When talking with others, we too often listen in order to respond, instead of listening to try to hear the words said and unsaid. In this way, we fail to see our friend, we fail to notice the break in the voice, the shifting gaze or uncomfortable posture as they struggle to share their truth. And we miss an opportunity to see, and to deeply connect, with the Divine in another person. As often as possible, we must remind ourselves, the onus cannot be on those suffering to ask for help – it is upon us to reach IN.

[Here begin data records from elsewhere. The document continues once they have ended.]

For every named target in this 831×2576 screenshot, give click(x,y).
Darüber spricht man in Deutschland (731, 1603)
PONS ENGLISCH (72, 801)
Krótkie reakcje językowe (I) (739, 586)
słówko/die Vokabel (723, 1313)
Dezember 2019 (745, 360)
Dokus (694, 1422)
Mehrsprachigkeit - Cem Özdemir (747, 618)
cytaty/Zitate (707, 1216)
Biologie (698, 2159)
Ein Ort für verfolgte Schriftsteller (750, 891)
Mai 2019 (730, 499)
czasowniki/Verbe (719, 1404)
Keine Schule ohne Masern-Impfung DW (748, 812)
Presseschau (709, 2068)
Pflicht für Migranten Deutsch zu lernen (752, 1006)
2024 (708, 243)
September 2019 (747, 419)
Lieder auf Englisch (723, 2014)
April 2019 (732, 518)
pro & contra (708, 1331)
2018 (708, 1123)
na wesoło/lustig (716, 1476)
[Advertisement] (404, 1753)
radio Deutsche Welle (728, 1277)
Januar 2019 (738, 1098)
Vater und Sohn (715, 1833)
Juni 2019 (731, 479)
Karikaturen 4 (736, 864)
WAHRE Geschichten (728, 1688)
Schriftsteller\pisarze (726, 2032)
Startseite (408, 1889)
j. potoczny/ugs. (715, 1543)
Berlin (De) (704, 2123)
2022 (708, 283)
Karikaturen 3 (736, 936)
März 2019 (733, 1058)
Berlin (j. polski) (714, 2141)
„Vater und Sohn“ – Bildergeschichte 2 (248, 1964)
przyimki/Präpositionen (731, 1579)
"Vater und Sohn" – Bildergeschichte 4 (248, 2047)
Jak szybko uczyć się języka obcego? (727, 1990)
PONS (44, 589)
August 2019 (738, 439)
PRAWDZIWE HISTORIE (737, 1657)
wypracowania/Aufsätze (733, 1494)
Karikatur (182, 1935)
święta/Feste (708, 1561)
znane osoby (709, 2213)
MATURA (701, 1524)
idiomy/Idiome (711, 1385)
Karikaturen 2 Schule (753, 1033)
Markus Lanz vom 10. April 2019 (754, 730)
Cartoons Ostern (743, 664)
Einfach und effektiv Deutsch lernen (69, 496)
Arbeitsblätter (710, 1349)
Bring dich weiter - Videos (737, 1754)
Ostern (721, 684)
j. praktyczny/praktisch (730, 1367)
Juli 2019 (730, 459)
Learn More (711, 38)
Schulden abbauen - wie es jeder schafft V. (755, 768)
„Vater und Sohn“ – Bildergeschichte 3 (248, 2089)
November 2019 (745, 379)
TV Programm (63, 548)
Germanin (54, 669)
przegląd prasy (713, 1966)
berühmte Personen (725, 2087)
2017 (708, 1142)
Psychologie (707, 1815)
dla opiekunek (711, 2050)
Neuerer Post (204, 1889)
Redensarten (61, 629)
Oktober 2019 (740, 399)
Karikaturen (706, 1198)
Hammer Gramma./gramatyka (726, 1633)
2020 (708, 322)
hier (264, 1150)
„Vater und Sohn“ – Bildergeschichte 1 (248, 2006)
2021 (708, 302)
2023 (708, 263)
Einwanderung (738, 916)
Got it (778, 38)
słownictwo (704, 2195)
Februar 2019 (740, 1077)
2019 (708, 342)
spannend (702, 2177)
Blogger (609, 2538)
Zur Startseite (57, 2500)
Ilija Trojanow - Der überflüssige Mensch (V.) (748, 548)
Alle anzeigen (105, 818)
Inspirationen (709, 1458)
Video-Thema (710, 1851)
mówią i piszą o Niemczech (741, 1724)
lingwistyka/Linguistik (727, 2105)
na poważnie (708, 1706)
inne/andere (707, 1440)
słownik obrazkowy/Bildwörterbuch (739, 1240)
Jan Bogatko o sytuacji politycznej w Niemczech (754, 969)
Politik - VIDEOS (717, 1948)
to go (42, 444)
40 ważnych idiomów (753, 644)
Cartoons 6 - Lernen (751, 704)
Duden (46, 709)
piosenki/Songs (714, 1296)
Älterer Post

We move through these Days of Awe seeking forgiveness from others and from the Eternal One. We hear how we need to change ourselves and our world. Perhaps we can take a minute to focus on forgiving ourselves for not doing all that is expected of us, and find a way to accept our own forgiveness.

Let us take a few moments to consider the words of Rabbi Rachel Barenblat’s A Personal Confession, on page 301 of our machzor. Please read quietly, at your own pace, but softly aloud so that you can take in these words through both your eyes and your ears, in the hope they will find resonance in your soul:

In this new year, may we all find the ability to move our needs just a tiny bit higher on the to-do list.

In this new year, may we all find the resilience within ourselves, and the support from those around us, to face our future with hope

In this new year, may we listen with open hearts and minds, and allow ourselves to see the Divine in every person we encounter

Shana Tova, and g’mar chatima tovah—may we each be inscribed and sealed for blessing, for health, for strength, for hope, and for peace for ourselves, our loved ones, and the world around

Kein y’hi ratzon—may this be God’s will.